COOPERS & LYBRAND TRUST CORPORATION … 3RD DEFENDANT

KEITH LAW GRANT SINCLAIR ………………….. 4TH DEFENDANT

PRATUL HEMRAJ SHAH ………………………….. 5TH DEFENDANT

RULING

     The first plaintiff is a limited liability company incorporated in Kenya whose sole shareholders and members of the board of directors are the 2nd and 3rd plaintiff, both medical practitioners and husband and wife. They have brought this suit against the defendants following a dispute between them and the defendants relating to a business venture involving the development of a tourist hotel at Diani Beach, Kwale District.

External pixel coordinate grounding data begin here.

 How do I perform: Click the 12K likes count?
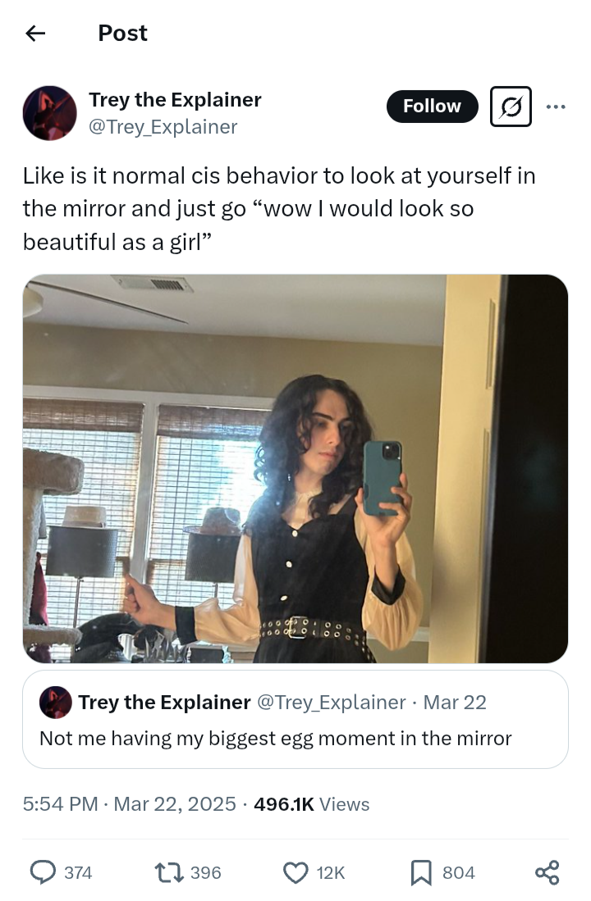click(331, 872)
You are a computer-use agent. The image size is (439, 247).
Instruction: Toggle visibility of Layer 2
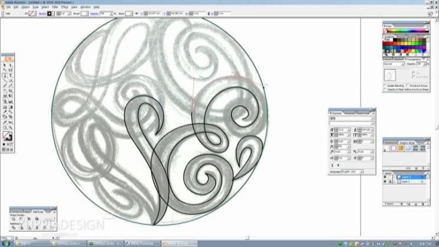point(386,177)
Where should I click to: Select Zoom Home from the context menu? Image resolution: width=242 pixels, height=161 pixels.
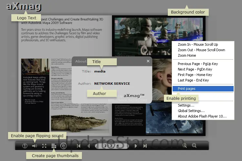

    The 1st and 2nd defendants are German based and registered companies involved respectively in development financing and management of hotels and also in tour operations. The 3rd defendant is a locally registered company which provides services of receivers and managers to lending institutions.

    According to the averments in the plaint, the 1st plaintiff was in the process of completing the construction of the hotel at Diani when through the 2nd and 3rd plaintiffs it approached the 1st and 2nd defendants for funds to complete the project. The 1st and 2nd defendants agreed to provide the finance on condition that the 1st plaintiff permitted the 2nd defendant to become a shareholder in the 1st plaintiff. Upon agreement being reached between the parties, the 1st plaintiff entered into a management and technical assistance agreements as well as a pre-opening contract with the 2nd defendant on 24.4.1999 and on 20.5.1991, following which the share capital of the plaintiff, which hitherto was Kshs.10 million was increased by Shs.95 million to Shs.105 million divided into 5,250.000 shares of 20/= each. 1.5 million of the shares were allotted to the 2nd defendant, 2,299,999 to the 2nd plaintiff and 1,519,998 to the third plaintiff. In respect of its allotted shares, the 2nd defendant paid Shs.30 million.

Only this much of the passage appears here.